Lembro-me de minha mãe,
hábil com os temperos, o ponto das carnes, a consistência do macarrão e o sabor
exato do café. Fazia café delicioso. Quando menino, eu ia ao armazém comprar
café moído na hora, uma de suas manias. Coador de pano, o cheiro do café tomava
conta da casa. Eis o maior dos meus fascínios: fosse para fazer café só para
mim ou para uma sala cheia de visitas, ela não errava. Acertava, sem medidas
complicadas, apenas no olho, a quantidade de pó e de água. O resultado era perfeito.

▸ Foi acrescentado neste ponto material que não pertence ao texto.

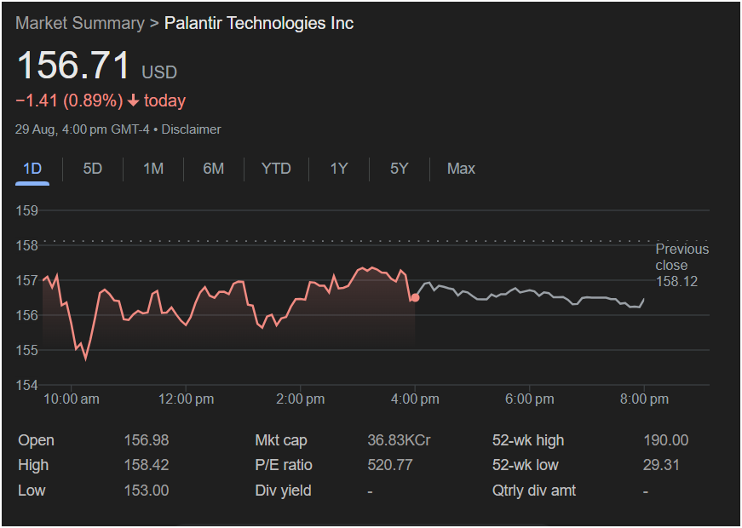The width and height of the screenshot is (742, 528).
Task: Select the 1D time range tab
Action: point(32,169)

Até hoje me parece um prodígio.
O mesmo ela fazia como
costureira. Bastava olhar para uma foto que alguma cliente trazia e ela já
sabia como seria o corte, as medidas, e a tal da cava – palavrinha que me
deixava atônito. Que seria uma cava? Nada de modelos e de riscados complicados.

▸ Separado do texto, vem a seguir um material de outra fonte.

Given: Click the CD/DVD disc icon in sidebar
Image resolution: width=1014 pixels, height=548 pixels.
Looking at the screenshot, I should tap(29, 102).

Media daqui e dali e estava pronta para empunhar a tesoura.
Mas eu falava de
cozinheiros e de pilotagem de fogão.
Pois assisto a
programas de receitas culinárias. Fico fascinado. E o fascínio vem do seguinte:
não entendo nada. Falam de temperos, de marinar, de deixar reservado, de
levantar ou baixar o fogo quando chegar ao ponto de fervura etc. Não entendo,
mas assisto.
Por exemplo. Ensaio
fazer arroz. Preciso de receita. Aliás, sigo receita até para fazer miojo.

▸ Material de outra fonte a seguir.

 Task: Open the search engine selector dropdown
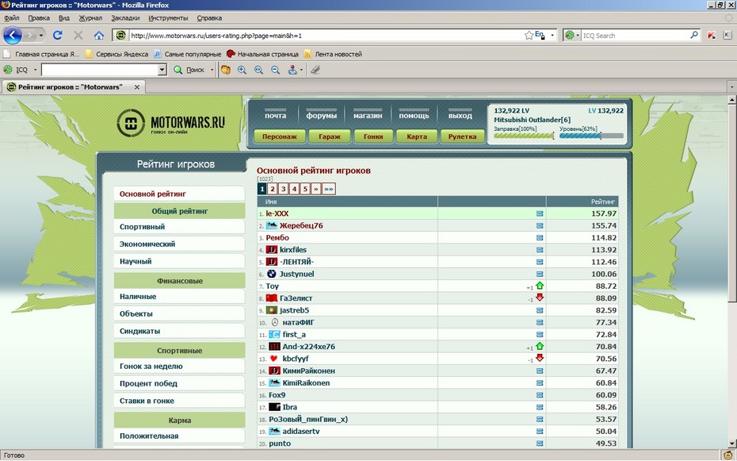(x=572, y=36)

Marco o tempo de três minutos no despertador do celular. Sei lá qual é a
duração de três minutos!
Lá pelas tantas, a
receita decreta: coloque o sal. Dia desses, esqueci o sal. Resolvi colocar já
com o arroz quase pronto e, por algum mistério, o sal não pegava. Coloquei
mais. Nada. Mais um pouco. Notei então que o arroz, além de não ficar salgado,
estava ficando escuro, marrom. Havia colocado açúcar. Pote errado.
Aliás, essa é uma indicação
que me deixa aflito: coloque sal a gosto.
Que diabos significa
sal a gosto?
Sou capaz de saber se
uma comida está com sal a gosto só depois de pronta. Antes, impossível. Vai daí,
erro sempre. Mas tenho agora seguido um conselho sábio que me deram: coloque
pouco. Com a comida já pronta, é possível colocar mais sal. Retirar o excesso é
impossível. Eis a máxima que sigo.
Mas realizo progressos.
Tirar pele de tomate,
por exemplo. Antes eu esfolava o tomate furiosamente, arrancava lascas do
coitado numa batalha sangrenta e desigual. Ao final, sobrava meio tomate, sendo
que a receita exigia um tomate de tamanho médio. E lá vinha nova aflição: o que
é um tomate de tamanho médio?
Agora aprendi – com o
deus de todas as informações, o Google – que basta aquecer o tomate. A pele sai
fácil. Ao realizar essa proeza me sinto um maître.
Escrevi tudo isso para
distrair a manhã de domingo dos leitores com algumas abobrinhas – sou nisso um
cozinheiro razoável – e confessar que, tendo colocado o óleo, refogado cebola e
alho, picado tomate sem sementes e pele, usado sal e não açúcar no arroz, fui
dar uma olhada na televisão e, quando voltei, havia na cozinha uma infernal
nuvem negra, um borbulhar dantesco de fervuras, águas esguichando e cheiro
medonho de queimado no ar.
Desisti. Fui ao
restaurante por quilo mais próximo.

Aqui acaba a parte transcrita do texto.